→ Document segment:

..........

Five reasons the unprecedented UAE annexation warning matters


The UAE sent Israel an explicit warning that an annexation would spell an end to possible normalization, what should Israelis take from it?

US Secretary of State Mike Pompeo and his wife Susan speak with the Emirati Ambassador to the US Yousef Al Otaiba at the NYU Abu Dhabi, United Arab Emirates January 13, 2019 (photo credit: ANDREW CABALLERO-REYNOLDS/REUTERS)

US Secretary of State Mike Pompeo and his wife Susan speak with the Emirati Ambassador to the US Yousef Al Otaiba at the NYU Abu Dhabi, United Arab Emirates January 13, 2019


Israelis woke up to a potential new era on Friday with an article by the United Arab Emirates ambassador to the US warning that Israel’s planned annexation of parts of the West Bank would “upend Israeli aspirations for improved security, economic and cultural ties with the Arab world and with the UAE.” The message was titled “annexation or normalization.” This is an unprecedented warning coming from a country that doesn’t have relations with Israel but where relations appeared to have unique potential. 

The article has several important ramifications, what follows are the top five.

..........

→ Available records:
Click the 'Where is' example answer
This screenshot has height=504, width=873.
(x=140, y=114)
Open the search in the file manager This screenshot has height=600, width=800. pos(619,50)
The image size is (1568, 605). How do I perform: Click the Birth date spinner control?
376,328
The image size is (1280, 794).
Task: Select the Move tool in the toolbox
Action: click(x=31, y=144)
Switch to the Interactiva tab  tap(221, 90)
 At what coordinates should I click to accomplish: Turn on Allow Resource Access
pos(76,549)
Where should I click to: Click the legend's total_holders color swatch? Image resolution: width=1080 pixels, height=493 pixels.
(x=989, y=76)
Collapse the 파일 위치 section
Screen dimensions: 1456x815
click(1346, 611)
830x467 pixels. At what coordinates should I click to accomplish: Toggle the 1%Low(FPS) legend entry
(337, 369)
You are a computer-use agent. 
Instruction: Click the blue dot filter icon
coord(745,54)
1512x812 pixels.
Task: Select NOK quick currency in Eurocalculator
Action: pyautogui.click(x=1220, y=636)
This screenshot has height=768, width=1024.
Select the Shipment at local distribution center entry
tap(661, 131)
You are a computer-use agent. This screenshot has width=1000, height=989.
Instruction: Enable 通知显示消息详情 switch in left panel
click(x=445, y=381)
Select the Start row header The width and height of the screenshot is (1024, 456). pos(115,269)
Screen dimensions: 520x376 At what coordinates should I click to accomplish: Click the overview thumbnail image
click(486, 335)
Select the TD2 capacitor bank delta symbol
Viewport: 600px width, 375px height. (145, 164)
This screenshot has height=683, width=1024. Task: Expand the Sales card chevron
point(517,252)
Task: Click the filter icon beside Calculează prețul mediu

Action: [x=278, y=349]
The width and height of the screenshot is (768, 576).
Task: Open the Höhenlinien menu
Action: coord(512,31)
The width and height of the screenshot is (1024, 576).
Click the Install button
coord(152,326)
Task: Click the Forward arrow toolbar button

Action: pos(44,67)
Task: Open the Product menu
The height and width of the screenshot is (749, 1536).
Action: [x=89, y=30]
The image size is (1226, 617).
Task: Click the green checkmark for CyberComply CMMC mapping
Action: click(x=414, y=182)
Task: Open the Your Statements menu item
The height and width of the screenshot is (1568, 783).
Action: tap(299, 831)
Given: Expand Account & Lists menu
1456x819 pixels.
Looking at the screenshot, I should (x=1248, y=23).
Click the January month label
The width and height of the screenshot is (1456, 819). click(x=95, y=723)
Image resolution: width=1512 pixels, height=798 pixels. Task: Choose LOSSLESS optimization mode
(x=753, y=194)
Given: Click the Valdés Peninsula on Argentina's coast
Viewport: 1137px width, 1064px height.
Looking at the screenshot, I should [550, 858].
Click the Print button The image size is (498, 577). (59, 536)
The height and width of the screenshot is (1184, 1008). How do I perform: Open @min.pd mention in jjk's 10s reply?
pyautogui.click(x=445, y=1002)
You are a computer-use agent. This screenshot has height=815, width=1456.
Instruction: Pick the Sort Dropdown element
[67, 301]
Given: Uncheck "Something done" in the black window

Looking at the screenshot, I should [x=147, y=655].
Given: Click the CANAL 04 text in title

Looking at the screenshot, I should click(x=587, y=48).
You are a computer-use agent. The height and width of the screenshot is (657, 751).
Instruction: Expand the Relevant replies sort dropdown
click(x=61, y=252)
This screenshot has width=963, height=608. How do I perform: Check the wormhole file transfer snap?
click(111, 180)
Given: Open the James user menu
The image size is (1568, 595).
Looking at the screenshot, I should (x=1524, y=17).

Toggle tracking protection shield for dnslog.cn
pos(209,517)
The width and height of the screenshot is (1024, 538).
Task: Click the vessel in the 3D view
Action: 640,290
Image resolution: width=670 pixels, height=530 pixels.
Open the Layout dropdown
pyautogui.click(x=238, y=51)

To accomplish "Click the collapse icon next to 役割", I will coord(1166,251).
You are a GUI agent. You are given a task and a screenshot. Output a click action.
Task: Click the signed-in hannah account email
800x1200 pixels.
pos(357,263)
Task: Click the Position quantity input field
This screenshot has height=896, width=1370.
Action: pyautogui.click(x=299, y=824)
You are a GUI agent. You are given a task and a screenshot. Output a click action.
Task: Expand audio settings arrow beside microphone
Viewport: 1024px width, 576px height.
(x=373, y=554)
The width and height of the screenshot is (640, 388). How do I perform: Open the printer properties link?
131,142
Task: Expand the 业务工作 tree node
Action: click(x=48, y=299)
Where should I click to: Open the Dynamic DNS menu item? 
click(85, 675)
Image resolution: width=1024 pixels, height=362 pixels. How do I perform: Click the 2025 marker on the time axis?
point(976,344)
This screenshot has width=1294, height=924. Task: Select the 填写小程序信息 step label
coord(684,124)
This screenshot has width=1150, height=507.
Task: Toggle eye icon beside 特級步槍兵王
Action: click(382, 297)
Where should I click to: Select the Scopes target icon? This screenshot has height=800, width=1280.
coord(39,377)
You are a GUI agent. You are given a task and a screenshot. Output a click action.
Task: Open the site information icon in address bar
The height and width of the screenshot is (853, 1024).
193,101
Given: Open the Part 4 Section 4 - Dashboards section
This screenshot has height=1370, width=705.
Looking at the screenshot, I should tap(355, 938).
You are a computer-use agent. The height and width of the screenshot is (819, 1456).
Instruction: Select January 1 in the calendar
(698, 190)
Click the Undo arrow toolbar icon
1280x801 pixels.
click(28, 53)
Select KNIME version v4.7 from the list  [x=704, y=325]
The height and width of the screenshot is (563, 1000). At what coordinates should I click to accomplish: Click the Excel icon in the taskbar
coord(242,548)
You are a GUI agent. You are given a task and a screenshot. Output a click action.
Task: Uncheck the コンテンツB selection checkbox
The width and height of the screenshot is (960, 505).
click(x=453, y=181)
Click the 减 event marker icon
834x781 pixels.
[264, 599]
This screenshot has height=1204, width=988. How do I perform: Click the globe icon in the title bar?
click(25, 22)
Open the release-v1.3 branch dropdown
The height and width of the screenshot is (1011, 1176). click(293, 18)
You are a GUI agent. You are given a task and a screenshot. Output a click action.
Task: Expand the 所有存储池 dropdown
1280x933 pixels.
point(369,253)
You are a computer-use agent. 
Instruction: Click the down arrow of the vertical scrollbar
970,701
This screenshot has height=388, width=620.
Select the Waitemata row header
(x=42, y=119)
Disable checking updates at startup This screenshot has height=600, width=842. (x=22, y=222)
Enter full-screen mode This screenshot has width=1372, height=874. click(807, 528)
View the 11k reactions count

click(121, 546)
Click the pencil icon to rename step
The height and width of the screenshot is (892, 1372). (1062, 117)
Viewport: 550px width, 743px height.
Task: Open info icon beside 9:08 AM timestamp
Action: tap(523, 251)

..........

→ Tasks to perform:
a – Reproduce the portion of the records that opens with the line containing "Select KNIME version" and closes with the line containing "coord(242,548)", including both of those lines.
b – Carry the article on the UAE's annexation warning forward from the point where it stops.
The records have no connection to the article on the UAE annexation warning.

→ Written responses:
a –
Select KNIME version v4.7 from the list  [x=704, y=325]
The height and width of the screenshot is (563, 1000). At what coordinates should I click to accomplish: Click the Excel icon in the taskbar
coord(242,548)

b –
באיחוד האמירויות ובחלק גדול מהעולם הערבי, היינו רוצים להאמין שישראל היא הזדמנות, לא אויב. אנו ניצבים בפני יותר מדי סכנות משותפות ורואים את הפוטנציאל הענק לקשרים חמים יותר. החלטה של ישראל לספח תהיה סימן שאי אפשר לטעות לגביו – בנוגע לשאלה האם היא רואה את הדברים באותו אופן.

— هند مانع العتيبة Hend Al Otaiba (@hend_mana) June 12, 2020

It comes from the US ambassador

The article by Yousef Al Otaiba comes from the UAE’s ambassador to the US. It was then tweeted, in Hebrew, by the director of strategic communications for the UAE, Hend al-Otaiba. This is important because Otaiba also attended the “deal of the century” announcement in the East Room of the White House in January. He also gave a statement in January that he appreciated US President Donald Trump’s efforts to reach a peace deal and that all concerned parties should reach a deal as part of a way forward. 

Hend al-Otaiba noted in her Hebrew tweet that the UAE and the Arab world have an opportunity today. However annexation is a bad sign and could scupper the huge potential for better relations. Here it is clear that this message from the UAE, via its key Washington ambassador, is a stern message. Delivered in Hebrew and through a video statement, it’s much more than just a comment from Abu Dhabi or warning. The UAE had already made comments in May, so this follow-up is directed to ramp up the message and deliver it directly. 

Overall the comments in the oped or the video were not overly harsh. They appeared more like a warning from a colleague than from an adversary. They were tempered as well, without threats. This is important because it leaves some room for maneuver within this context of annexation and discussions of “normalization.” They did not appear to draw a red-line, but rather a warning in the kind of soft chiding terms the Gulf is used to. This means that annexation might not totally derail relations.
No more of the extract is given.